UMA VIAGEM AO FIM DO MUNDO – III

UMA VIAGEM AO FIM DO MUNDO – PARTE III

A apresentação dessa viagem será feita em seis partes.

TEXTO: ALCIR SANTOS
FOTOS: ALCIR SANTOS e ANTÔNIO CARLOS AQUINO DE OLIVEIRA

À noite, como previsto pela tripulação, à medida que avançávamos pelos canais Gabriel, Magalhães e Cockburn, o mar ficou ainda mais bravio. A bordo, o estranho bailado de pessoas tentando se equilibrar enquanto caminham. Lá fora, ondas enormes se desmancham ruidosamente sobre as janelas inferiores. No mais, a escuridão e, vez por outra, um rasgo de brancura da espuma deixada na esteira do barco. Em tais circunstâncias a cama se afigura como um bom e seguro refúgio; deitado, o balanço do navio é quase como um acalanto. Mas, pela madrugada, mar ainda mais agitado, é preciso saltar da cama, colocar algumas coisas no chão e prender portas que teimam em bater, perturbando o sono.

Amanhece e o quadro não se altera. Mar agitado e vento, muito vento. Paradoxalmente, a paisagem é de cartão postal. Montanhas coroadas de branco, ilhotas de pedras desnudas e aves que voam, ora acompanhando o navio, ora em rasantes tocando a superfície líquida, ora subindo a grande altura e descendo como flechas, fendendo a água para tentar capturar o alimento. O melhor é quando, no último segundo antes do mergulho, arremetem a saem voando.  Faz frio e a neve que cai se acumula num tapete branco, muito escorregadio nas áreas externas do barco.
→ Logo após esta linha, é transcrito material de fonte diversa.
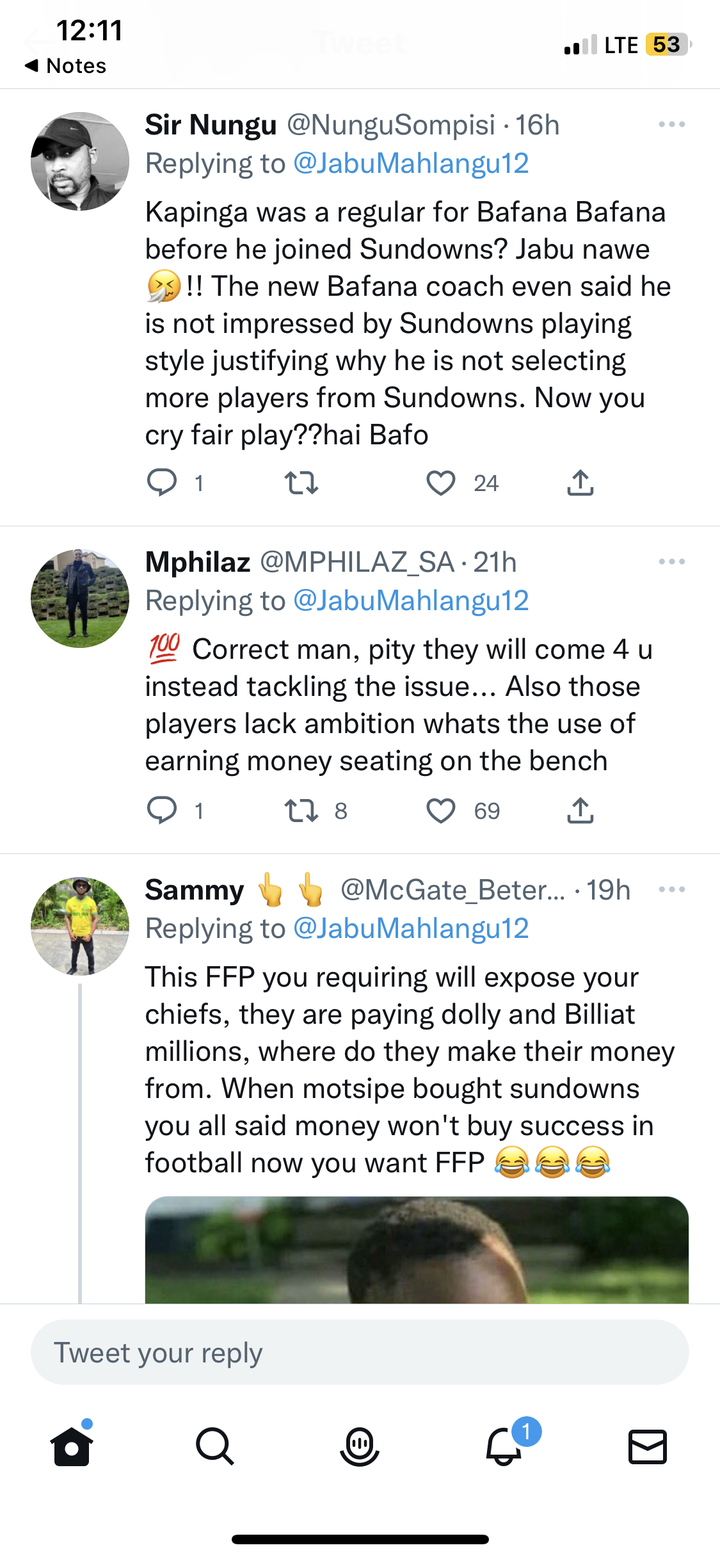Tap @JabuMahlangu12 link in Sir Nungu's reply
Temperatura na casa dos 3, 4 graus Celsius. Dentro do navio, protegidos e agasalhados, o melhor é ficar quieto, silente, contemplando o bucolismo da neve que cai em flocos que se desmancham nas janelas ou revoluteiam carregados pelo vento…
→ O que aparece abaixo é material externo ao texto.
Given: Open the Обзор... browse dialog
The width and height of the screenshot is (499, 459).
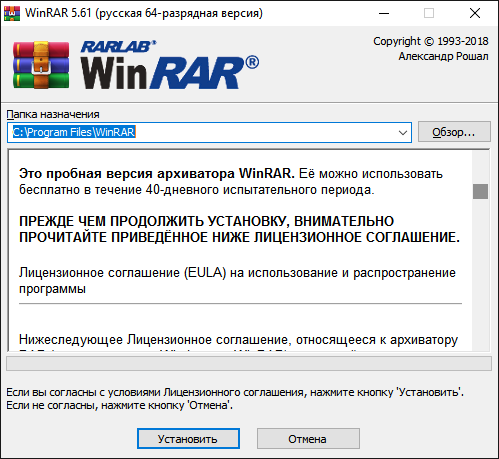Looking at the screenshot, I should pyautogui.click(x=454, y=132).
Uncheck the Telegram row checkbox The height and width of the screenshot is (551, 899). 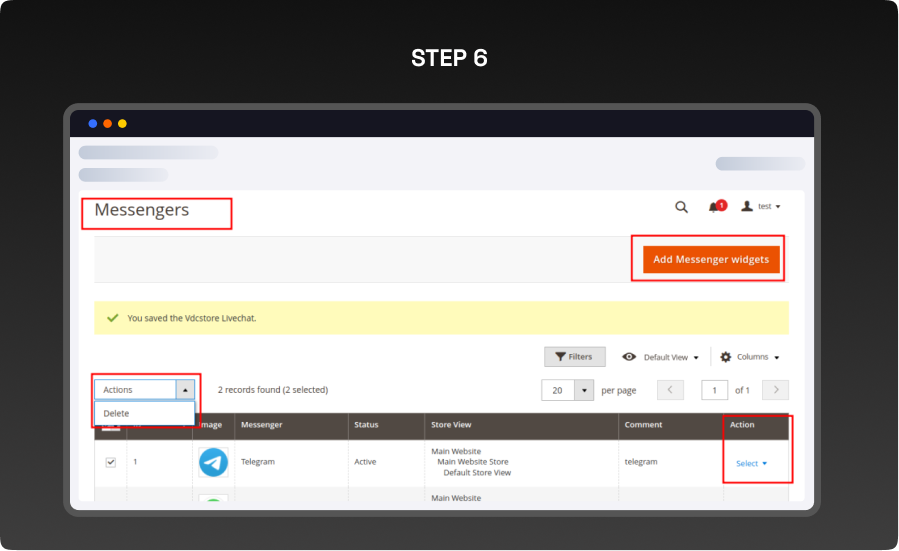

Agora a navegação segue pelos canais Ballenero e O’Brien, em demanda de um braço do Canal de Beagle para chegar ao Fiorde e Glaciar Pia.  O tempo continua fechado, instável. De repente se abre e o glaciar fica visível e aparentemente acessível; no momento seguinte vem a cerração e neve.   A temperatura cai bruscamente de 9 para 4 graus. Prontos para o desembarque, recebemos orientação para aguardar. O tempo melhora. Os botes são baixados, os grupos se alinham e em poucos minutos desembarcam para caminhar por uma trilha pedregosa costeando o glaciar.  A temperatura cai mais ainda e a neve fustiga. A caminhada prossegue, embora um pouco mais lenta. Importante é chegar bem perto e apreciar o glaciar. Com cerca de 400 metros de largura está, como a maioria deles, em processo de regressão, ajudando a reconstruir a natureza. À medida que perde massa vai abrindo espaço ao surgimento de vegetação, que inicia com os líquens até que, com a natural evolução e o passar de muitos anos, surge a tímida floresta, um simples bosque.

Sem dúvida uma experiência inesquecível para quem está habituado com a riqueza e exuberância de matas e florestas tropicais. É tudo novo, diferente, outra realidade.  A luz solar vivifica e aquece o solo ainda débil. A flora vai se formando, evoluindo, preenchendo o espaço que antes era totalmente gelado. Aqui se pode sentir o milagre da vida, a natureza se reinventando no seu ritmo milenar. Não por acaso o cuidado do pessoal da Australis, especialmente os guias, em chamar a atenção dos expedicionários para não pisar, não cortar, não tocar. Tudo é muito frágil. Um ecossistema novo, uma espécie de bebê que precisa somente de tempo e respeito para crescer e se impor.

Voltam a cerração e a neve; o frio,  com a força dos ventos, maltrata e fere o rosto. Hora de retornar a segurança e ao aconchego do Stella. Já a bordo, bem acomodados no Salão Darwin, visibilidade boa, o programa é, olhos atentos, acompanhar o desfile das enormes massas de gelo enquanto o navio se desloca pela “Avenida dos Glaciares”. Eles se sucedem, exibindo sua singular beleza, debruçados sobre as águas. Romanche, Alemanha, França, Itália e Holanda. Por trás a onipresente Cordilheira Darwin. Em clima de comemoração, com música, os tripulantes servem espumantes e petiscos típicos de cada um dos países que dão nomes aos glaciares. É uma festa! De repente o tempo vira e volta a cerração como se descesse a cortina dando por encerrado o desfile. O mar está calmo, quase sem ondas. A tarde se vai, num clima de paz e recolhimento.

Um detalhe. Em conversa com o capitão Barrientos, perguntamos o porquê do atraso para ir ao Pia já que o cumprimento dos horários, até então, tinha sido rigoroso. A resposta nos deixou mudos. Para liberar o desembarque ele precisava ter toda a segurança possível. Se o tempo mudasse teria de se afastar com o barco o que poderia implicar em deixar os passageiros em terra por umas 3, 4 horas, podendo, assim, causar algumas mortes.